**TEXTE:**
◆ ◆ ◆ ◆

1.1.1 Blocages et inerties de la société française à la fin de l’Ancien Régime ?
Pour des auteurs comme Ernest Labrousse[21], Albert Soboul[22] ou Michel Vovelle[23], il existe des progrès économiques au cours du XVIIIe siècle, mais ceux-ci provoquent des mutations et surtout des tensions de plus en plus vives dans la société d’ordres traditionnelle qui deviendrait alors un obstacle majeur à la poursuite de ces progrès.
Le système seigneurial avec les banalités serait ainsi un frein à toute modernisation de la production, car le système productif appartient au seigneur qui en a le monopole et n’éprouve pas le besoin de l’améliorer en l’absence de toute concurrence. Cette attitude peut même être renforcée par la peur de déroger en cas d’activités mercantiles. D’autre part, la propriété éminente du sol selon le principe « nulle terre sans seigneur » briserait les initiatives agronomiques car les tenanciers ne travaillent pas vraiment leur terre, « ils aspirent à se libérer de la contrainte de la propriété foncière féodale »[24]. Michel Vovelle insiste sur la « réaction seigneuriale » qui se produit à la fin de l’Ancien Régime et accentue les tensions entre les paysans et les seigneurs qui cherchent à compenser les effets de l’inflation sur les cens fixes en faisant revivre des droits tombés en désuétude.

◆ ◆ ◆ ◆

(Données de pointage de la cible)
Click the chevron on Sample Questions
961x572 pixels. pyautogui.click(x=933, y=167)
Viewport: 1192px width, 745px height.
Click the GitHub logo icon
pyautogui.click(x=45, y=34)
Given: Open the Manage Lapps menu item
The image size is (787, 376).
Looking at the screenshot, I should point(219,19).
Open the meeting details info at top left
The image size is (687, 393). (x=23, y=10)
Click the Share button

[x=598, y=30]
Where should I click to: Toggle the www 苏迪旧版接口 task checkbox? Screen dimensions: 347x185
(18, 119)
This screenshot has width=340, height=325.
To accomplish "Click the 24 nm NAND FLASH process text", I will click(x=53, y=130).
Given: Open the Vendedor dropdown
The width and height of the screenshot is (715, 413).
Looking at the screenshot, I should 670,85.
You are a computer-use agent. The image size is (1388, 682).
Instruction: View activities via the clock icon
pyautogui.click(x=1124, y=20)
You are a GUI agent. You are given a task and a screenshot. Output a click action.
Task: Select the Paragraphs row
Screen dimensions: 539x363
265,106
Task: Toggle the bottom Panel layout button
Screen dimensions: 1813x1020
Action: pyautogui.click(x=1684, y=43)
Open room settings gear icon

◆ ◆ ◆ ◆

**TÂCHES À RÉALISER:**
1. D'après le texte, que font revivre les seigneurs pour compenser les effets de l'inflation sur les cens fixes ?
2. Selon le texte, pourquoi le système seigneurial avec les banalités freinerait-il la modernisation de la production ?

**RÉSULTATS DE L'EXERCICE:**
1. Ils font revivre des droits tombés en désuétude.

2. Le système productif appartient au seigneur, qui en a le monopole. En l'absence de toute concurrence, il n'éprouve pas le besoin de l'améliorer. La peur de déroger en cas d'activités mercantiles peut même renforcer cette attitude.